[Pixel coordinate grounding data]
━━━━━━━━━━━━━━━━━━━━━━━━━━━━━━

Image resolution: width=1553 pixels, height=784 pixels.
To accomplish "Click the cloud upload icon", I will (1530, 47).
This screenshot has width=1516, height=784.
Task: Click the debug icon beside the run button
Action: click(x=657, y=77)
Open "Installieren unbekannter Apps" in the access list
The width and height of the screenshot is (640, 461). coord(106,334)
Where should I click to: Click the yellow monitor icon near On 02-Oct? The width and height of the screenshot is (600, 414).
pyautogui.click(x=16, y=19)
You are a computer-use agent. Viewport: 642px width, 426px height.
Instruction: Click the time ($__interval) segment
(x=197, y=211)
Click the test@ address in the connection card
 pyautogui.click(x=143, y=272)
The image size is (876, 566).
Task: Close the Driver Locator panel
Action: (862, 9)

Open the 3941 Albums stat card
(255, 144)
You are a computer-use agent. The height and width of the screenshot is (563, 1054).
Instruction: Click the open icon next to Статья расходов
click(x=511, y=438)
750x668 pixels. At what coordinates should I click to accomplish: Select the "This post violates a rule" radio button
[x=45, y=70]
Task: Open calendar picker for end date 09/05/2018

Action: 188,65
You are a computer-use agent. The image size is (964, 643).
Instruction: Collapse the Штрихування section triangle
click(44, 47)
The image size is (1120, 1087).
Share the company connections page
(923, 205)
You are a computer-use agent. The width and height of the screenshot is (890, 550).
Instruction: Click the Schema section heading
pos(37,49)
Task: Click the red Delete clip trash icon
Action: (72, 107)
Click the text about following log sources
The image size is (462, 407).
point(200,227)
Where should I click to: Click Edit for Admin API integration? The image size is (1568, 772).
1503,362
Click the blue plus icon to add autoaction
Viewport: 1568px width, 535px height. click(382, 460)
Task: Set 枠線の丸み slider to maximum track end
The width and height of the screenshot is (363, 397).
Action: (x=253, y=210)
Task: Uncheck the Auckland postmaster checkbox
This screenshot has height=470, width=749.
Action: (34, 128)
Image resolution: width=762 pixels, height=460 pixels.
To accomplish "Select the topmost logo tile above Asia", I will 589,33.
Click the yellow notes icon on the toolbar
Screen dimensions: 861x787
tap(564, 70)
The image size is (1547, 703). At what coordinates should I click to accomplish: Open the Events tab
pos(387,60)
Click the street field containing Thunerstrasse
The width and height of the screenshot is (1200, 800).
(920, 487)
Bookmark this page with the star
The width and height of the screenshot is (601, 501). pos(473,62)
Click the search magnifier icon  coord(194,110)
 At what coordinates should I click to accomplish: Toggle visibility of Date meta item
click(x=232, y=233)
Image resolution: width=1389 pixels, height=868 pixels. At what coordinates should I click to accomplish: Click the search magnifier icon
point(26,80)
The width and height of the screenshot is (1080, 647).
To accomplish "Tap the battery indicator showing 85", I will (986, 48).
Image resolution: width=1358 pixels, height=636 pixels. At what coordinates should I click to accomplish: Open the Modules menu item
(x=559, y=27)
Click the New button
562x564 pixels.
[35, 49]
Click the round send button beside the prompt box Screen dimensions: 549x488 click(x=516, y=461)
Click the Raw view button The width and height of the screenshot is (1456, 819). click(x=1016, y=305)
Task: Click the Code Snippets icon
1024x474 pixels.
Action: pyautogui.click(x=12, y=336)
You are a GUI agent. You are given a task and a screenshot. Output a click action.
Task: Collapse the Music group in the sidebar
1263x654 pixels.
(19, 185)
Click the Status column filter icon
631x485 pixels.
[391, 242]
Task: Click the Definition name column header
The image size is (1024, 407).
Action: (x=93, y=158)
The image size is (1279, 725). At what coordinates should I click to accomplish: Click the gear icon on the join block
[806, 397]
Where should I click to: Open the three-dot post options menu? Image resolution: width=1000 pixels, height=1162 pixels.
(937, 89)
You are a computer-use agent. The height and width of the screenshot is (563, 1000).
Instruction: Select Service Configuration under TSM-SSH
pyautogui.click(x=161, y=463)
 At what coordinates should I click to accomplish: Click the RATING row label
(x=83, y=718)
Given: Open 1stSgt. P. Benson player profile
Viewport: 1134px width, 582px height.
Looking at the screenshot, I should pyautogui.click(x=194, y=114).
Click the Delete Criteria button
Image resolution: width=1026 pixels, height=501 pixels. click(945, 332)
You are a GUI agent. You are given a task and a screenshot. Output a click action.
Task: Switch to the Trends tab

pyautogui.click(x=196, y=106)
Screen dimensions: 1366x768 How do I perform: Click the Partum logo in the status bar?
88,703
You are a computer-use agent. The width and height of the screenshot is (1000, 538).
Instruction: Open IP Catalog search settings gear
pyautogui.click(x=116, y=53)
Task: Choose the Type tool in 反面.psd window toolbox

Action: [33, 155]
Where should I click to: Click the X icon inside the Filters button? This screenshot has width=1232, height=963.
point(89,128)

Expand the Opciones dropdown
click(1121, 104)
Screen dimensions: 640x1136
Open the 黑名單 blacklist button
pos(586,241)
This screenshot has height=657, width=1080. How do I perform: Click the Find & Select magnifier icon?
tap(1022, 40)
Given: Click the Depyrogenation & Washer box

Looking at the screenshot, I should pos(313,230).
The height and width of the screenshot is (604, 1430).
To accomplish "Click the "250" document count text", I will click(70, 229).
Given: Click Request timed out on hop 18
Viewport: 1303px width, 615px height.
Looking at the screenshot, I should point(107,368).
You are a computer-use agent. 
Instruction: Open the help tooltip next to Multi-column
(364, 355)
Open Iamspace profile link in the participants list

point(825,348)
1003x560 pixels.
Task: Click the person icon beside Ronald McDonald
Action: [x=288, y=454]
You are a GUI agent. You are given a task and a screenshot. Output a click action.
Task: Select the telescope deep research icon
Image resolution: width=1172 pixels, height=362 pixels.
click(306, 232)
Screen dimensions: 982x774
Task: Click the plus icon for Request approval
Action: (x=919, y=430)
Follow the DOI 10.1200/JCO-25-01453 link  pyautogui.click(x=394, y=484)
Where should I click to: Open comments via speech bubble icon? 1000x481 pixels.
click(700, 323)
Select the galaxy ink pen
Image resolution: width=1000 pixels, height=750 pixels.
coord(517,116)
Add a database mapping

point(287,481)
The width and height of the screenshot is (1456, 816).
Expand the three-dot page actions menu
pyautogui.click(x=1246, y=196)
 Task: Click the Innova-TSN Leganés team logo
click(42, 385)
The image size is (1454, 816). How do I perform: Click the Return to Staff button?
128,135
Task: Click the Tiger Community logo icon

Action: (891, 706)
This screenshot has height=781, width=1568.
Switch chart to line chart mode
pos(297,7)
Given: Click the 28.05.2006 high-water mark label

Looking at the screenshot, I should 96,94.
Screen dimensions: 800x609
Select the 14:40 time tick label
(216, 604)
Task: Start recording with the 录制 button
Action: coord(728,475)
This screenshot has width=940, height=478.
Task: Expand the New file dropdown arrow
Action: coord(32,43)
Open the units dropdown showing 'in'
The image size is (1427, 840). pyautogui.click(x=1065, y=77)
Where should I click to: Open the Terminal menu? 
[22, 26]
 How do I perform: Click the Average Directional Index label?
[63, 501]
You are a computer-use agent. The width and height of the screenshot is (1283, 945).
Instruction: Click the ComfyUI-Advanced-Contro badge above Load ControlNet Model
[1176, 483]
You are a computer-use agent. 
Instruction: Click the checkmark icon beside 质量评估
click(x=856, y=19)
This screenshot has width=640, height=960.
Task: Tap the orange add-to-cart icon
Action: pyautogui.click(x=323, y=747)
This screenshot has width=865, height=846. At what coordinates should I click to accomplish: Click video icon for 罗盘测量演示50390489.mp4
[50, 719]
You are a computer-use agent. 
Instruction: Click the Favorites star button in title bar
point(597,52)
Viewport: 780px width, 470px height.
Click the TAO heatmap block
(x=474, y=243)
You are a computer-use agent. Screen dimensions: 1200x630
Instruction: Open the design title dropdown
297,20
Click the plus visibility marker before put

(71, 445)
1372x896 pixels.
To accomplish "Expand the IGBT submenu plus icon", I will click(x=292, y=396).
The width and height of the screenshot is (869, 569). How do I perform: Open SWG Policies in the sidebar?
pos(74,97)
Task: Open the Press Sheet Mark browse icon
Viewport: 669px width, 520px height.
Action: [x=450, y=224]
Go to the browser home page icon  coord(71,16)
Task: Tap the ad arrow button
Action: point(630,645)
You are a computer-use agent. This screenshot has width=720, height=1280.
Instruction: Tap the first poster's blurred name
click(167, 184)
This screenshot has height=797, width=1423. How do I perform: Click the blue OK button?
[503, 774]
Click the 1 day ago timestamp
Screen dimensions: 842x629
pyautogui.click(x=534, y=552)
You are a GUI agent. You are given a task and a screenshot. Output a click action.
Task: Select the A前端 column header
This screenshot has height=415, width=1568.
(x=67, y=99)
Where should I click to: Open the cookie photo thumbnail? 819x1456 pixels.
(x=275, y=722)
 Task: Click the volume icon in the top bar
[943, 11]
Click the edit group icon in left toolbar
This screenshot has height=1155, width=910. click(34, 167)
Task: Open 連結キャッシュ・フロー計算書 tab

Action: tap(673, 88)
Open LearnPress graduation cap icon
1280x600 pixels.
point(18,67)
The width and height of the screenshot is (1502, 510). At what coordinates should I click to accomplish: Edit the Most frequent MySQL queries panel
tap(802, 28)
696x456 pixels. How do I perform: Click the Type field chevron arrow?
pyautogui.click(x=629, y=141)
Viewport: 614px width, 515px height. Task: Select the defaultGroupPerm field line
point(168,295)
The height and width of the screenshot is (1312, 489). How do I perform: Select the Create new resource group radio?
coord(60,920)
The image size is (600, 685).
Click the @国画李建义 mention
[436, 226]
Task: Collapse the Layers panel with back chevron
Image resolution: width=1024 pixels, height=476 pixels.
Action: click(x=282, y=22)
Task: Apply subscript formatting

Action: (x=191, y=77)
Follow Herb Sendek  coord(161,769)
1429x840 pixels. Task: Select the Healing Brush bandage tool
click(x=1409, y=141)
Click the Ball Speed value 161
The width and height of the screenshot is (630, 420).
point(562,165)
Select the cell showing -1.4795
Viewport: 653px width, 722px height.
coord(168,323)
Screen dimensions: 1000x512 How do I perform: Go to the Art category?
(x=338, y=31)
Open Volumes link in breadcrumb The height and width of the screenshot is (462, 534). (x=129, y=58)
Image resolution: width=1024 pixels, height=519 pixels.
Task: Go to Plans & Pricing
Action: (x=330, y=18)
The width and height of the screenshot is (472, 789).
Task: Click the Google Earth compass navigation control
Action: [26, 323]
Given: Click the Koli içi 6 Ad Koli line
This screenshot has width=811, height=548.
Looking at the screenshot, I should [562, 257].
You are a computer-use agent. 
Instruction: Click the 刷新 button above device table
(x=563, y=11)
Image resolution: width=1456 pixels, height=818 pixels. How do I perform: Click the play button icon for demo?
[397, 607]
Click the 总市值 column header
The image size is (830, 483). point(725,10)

━━━━━━━━━━━━━━━━━━━━━━━━━━━━━━

EXERCISE DETAILS. Exactly as they stand in the records above, print the lines from the one containing "The width and height of the screenshot is (630, 420)." through the final line, inclusive.

RESPONSE TO THIS EXERCISE.
The width and height of the screenshot is (630, 420).
point(562,165)
Select the cell showing -1.4795
Viewport: 653px width, 722px height.
coord(168,323)
Screen dimensions: 1000x512 How do I perform: Go to the Art category?
(x=338, y=31)
Open Volumes link in breadcrumb The height and width of the screenshot is (462, 534). (x=129, y=58)
Image resolution: width=1024 pixels, height=519 pixels.
Task: Go to Plans & Pricing
Action: (x=330, y=18)
The width and height of the screenshot is (472, 789).
Task: Click the Google Earth compass navigation control
Action: [26, 323]
Given: Click the Koli içi 6 Ad Koli line
This screenshot has width=811, height=548.
Looking at the screenshot, I should [562, 257].
You are a computer-use agent. 
Instruction: Click the 刷新 button above device table
(x=563, y=11)
Image resolution: width=1456 pixels, height=818 pixels. How do I perform: Click the play button icon for demo?
[397, 607]
Click the 总市值 column header
The image size is (830, 483). point(725,10)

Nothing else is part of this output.